Do this:
Identify each row below that contains the string "beside" and copy those lines in full. Case counts, so a line matches only if it has that exact capitalization.

## START

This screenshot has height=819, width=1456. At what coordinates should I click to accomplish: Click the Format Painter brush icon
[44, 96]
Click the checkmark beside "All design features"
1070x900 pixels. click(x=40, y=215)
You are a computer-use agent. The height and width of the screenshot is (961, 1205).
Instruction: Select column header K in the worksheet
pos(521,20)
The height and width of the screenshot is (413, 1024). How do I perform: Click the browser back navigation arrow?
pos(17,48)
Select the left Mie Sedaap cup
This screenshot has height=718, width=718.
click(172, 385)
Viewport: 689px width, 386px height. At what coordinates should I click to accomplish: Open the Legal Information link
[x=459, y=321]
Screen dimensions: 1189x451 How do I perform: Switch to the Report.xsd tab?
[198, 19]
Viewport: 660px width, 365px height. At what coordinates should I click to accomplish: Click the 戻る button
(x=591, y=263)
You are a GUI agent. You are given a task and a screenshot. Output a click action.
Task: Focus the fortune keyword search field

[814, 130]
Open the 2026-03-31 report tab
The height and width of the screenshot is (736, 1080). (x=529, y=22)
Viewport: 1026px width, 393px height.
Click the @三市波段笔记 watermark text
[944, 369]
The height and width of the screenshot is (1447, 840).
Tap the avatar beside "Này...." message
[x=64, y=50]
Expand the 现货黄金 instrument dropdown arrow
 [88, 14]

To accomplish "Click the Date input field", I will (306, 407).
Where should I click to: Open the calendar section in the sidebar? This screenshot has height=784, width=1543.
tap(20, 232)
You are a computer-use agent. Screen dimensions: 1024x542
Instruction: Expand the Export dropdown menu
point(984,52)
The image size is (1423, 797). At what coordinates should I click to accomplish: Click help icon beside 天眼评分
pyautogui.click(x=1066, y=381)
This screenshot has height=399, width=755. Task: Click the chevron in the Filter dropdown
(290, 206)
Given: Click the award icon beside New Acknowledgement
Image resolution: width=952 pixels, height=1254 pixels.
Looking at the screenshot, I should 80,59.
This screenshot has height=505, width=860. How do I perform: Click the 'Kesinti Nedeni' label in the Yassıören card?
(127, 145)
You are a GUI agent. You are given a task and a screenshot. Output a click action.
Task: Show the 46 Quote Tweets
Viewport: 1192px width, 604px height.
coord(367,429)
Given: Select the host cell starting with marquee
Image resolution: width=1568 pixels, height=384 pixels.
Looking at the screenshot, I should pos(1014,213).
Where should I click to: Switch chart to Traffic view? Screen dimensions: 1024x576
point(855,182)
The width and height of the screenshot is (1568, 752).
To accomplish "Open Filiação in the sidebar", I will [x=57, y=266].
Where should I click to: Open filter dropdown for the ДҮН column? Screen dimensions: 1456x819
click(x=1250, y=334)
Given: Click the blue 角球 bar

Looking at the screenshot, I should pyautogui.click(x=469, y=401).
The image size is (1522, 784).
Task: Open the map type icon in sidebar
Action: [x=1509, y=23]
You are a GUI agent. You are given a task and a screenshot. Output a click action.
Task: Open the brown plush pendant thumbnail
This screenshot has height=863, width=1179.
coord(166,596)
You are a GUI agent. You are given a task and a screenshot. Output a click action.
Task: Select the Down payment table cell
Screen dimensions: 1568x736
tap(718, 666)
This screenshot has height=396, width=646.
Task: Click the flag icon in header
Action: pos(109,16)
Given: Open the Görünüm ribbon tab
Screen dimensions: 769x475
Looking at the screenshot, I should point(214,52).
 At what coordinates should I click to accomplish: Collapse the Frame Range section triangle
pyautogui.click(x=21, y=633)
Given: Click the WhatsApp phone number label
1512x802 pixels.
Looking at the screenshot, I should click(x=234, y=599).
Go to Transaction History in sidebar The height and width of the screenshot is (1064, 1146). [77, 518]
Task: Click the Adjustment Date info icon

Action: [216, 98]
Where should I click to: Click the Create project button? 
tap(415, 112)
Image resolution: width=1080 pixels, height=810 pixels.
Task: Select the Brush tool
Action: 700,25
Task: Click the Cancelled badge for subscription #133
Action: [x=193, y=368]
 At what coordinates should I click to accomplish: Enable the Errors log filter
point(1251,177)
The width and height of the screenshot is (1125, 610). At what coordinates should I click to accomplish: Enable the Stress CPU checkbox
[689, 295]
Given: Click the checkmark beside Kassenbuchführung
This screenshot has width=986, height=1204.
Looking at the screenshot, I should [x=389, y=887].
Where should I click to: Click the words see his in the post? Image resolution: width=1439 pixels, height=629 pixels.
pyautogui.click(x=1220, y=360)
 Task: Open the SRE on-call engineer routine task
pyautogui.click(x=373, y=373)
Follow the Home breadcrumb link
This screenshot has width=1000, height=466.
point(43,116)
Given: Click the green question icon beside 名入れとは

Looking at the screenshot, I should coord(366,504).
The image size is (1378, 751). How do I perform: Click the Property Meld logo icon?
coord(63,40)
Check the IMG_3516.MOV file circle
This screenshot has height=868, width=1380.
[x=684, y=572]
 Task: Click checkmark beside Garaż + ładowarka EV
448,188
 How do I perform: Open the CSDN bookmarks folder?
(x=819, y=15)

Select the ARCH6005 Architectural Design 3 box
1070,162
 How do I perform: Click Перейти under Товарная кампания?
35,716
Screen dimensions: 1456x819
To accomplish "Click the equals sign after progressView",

## END

Solution to this task:
Click the checkmark beside "All design features"
Tap the avatar beside "Này...." message
The image size is (1423, 797). At what coordinates should I click to accomplish: Click help icon beside 天眼评分
Given: Click the award icon beside New Acknowledgement
Given: Click the checkmark beside Kassenbuchführung
Given: Click the green question icon beside 名入れとは
 Task: Click checkmark beside Garaż + ładowarka EV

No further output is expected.